● **EXTRACT TO READ**:
________________________

Opinion
(June Term, 1852.)
1. A person who purchases goods at a wreck sale has a right to take off his goods by the most convenient route, though, in doing so, he has to pass over the land of another, who has forbidden him to enter on or to cross his land for that purpose.
2. In such a case, though the land has been granted by the State, a right of way is reserved, from necessity.
APPEAL from Battle, J., at Spring Term, 1852, of CURRITUCK. (395)
Ehringhaus for plaintiff.
Jordan and Smith for defendant.
Trespass quare clausum fregit, to which the defendant pleaded the general issue and license. Upon the trial it appeared that the alleged trespass was committed upon a tract of land to which the plaintiff showed title, and of which he was then in possession. The defendant then showed that a brig, called the Justitia, was wrecked upon the said land, and a sale of her cargo was regularly advertised by the wreck master for the district, and that he and many other persons attended the sale, which was on the said land, and that he bought some of the articles at the said sale and carted them, together with articles purchased by other persons, across plaintiff's said land, along the most convenient route to the nearest point where they could be put on boats on Currituck Sound, and the said route was mostly over a barren sandbank and a small portion of marsh, all unenclosed. It appeared in testimony that property thus purchased on the said beach could be taken off by means of the sea, but with much inconvenience and risk, and that it might be carried along the beach at great inconvenience, and that the shortest and most convenient route by which the defendant could carry off the articles so purchased was across plaintiff's land to Currituck Sound. It appeared further that plaintiff and defendant had a dispute during the sale, whereupon the plaintiff forbade the defendant from carting across his land; but the defendant did afterwards cross the said land with his carts, as before stated.
Defendant's counsel contended that as wreck sales were made under the authority of the law, every person had a right to attend them, and to carry off such articles as he might purchase by the most convenient route across the lands of the adjacent proprietors, even though they should forbid it.
(396) The court instructed the jury that, upon the facts proved, the plaintiff was entitled to recover at least nominal damages. The jury found a verdict for nominal damages, and from the judgment thereon the defendant appealed.
The sovereign has a right to wrecks and all property stranded on the sea beach, and in many countries this right is exercised so as to be a source of considerable revenue.
North Carolina has a seacoast great in extent and very dangerous, and there are probably more wrecks upon her coast during the year than upon that of any five of the other states. She has, from a very early period, adopted a humane, liberal, and enlightened policy in reference to wrecks, and may well challenge a comparison of her policy with that of any other nation on earth.

________________________

● **DATASET ENTRIES**:
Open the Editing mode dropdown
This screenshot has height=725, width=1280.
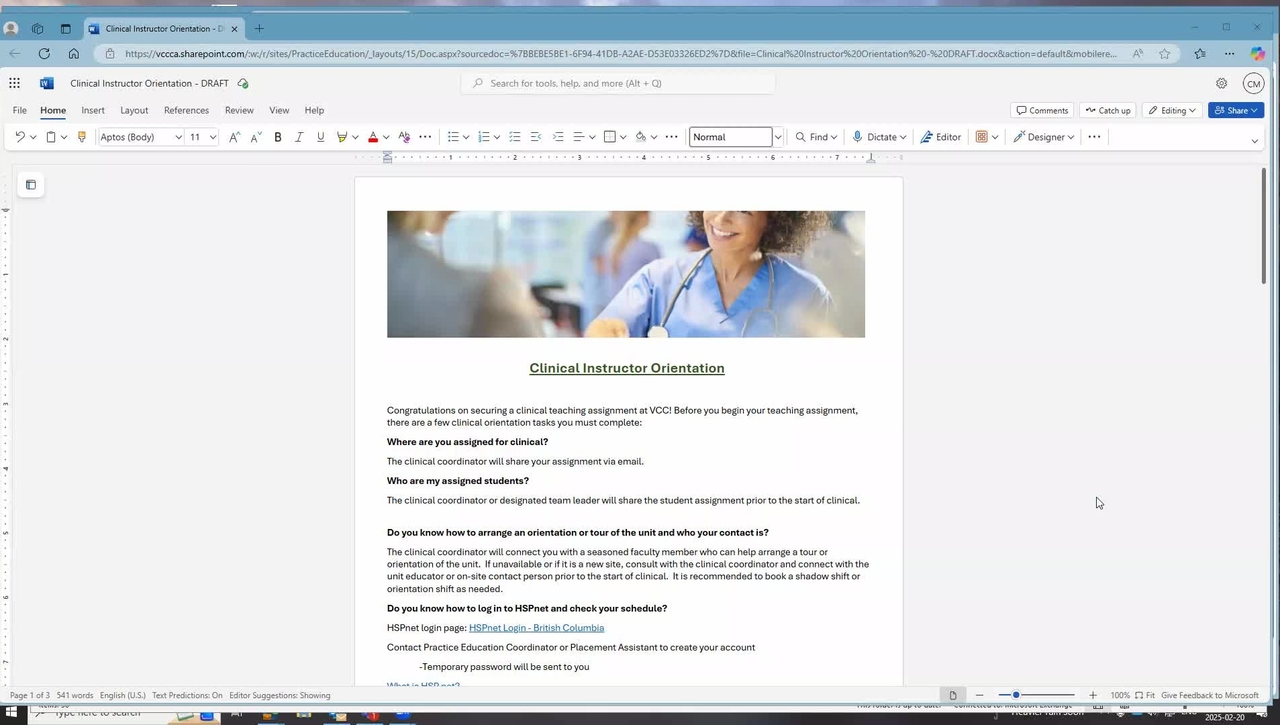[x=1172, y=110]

________________________

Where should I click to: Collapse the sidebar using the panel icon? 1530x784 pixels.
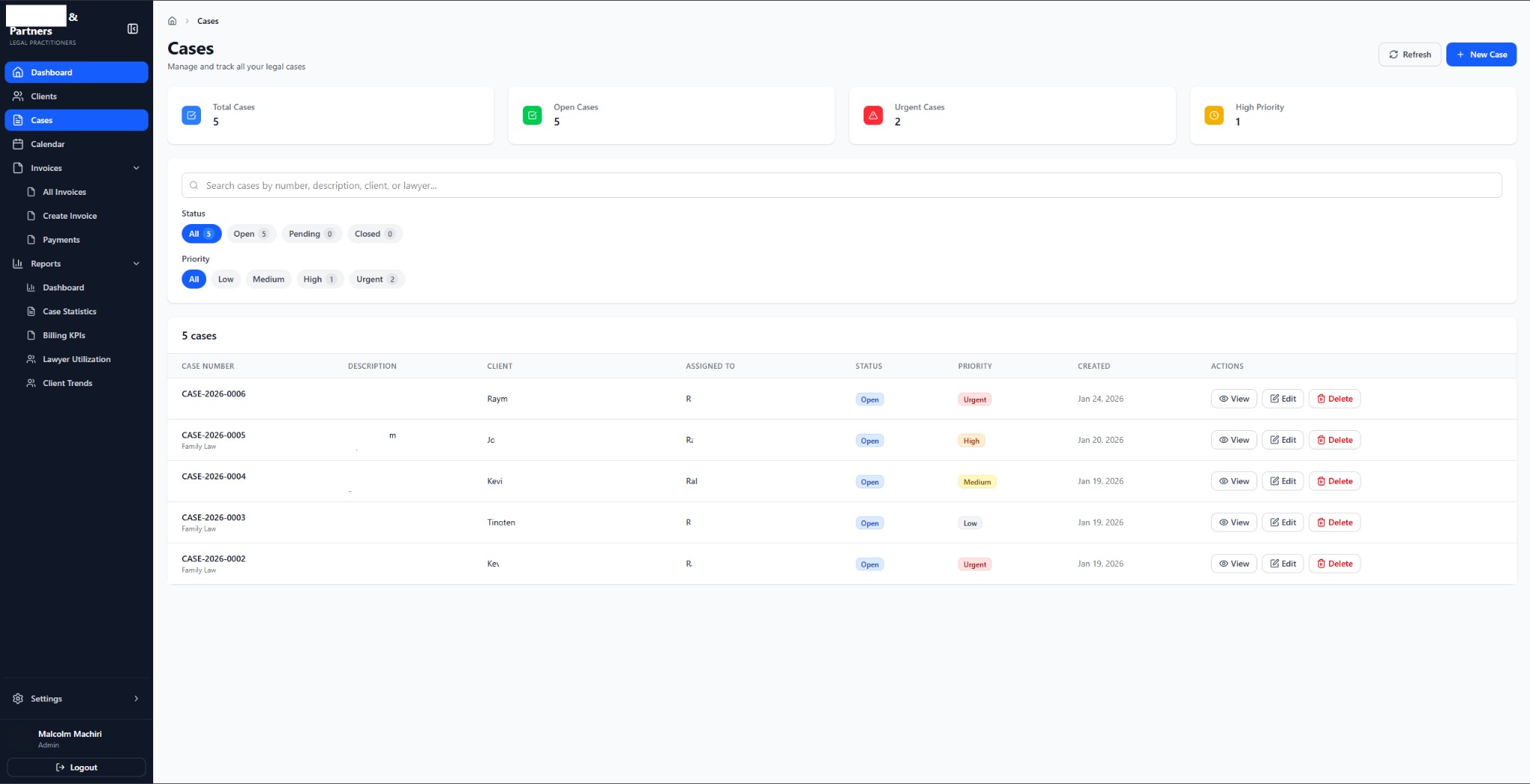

________________________

● **GOAL 1**: Decide whether each statement agrees with the wreck-sale opinion, answering yes or no and quoting the deciding words: (a) the jury returned a verdict for nominal damages; (b) the route the defendant used was fully enclosed; (c) the plaintiff allowed the defendant to cart goods across his land.
● **GOAL 2**: In the wreck-sale opinion, what was the name of the brig that was wrecked on the plaintiff's land?
● **GOAL 3**: Retype the wreck-sale opinion from "1. A person" to "Smith for defendant.".

● **TASK SOLUTION 1**:
(a) Yes: "The jury found a verdict for nominal damages"
(b) No: "all unenclosed"
(c) No: "the plaintiff forbade the defendant from carting across his land"

● **TASK SOLUTION 2**: The Justitia.

● **TASK SOLUTION 3**:
1. A person who purchases goods at a wreck sale has a right to take off his goods by the most convenient route, though, in doing so, he has to pass over the land of another, who has forbidden him to enter on or to cross his land for that purpose.
2. In such a case, though the land has been granted by the State, a right of way is reserved, from necessity.
APPEAL from Battle, J., at Spring Term, 1852, of CURRITUCK. (395)
Ehringhaus for plaintiff.
Jordan and Smith for defendant.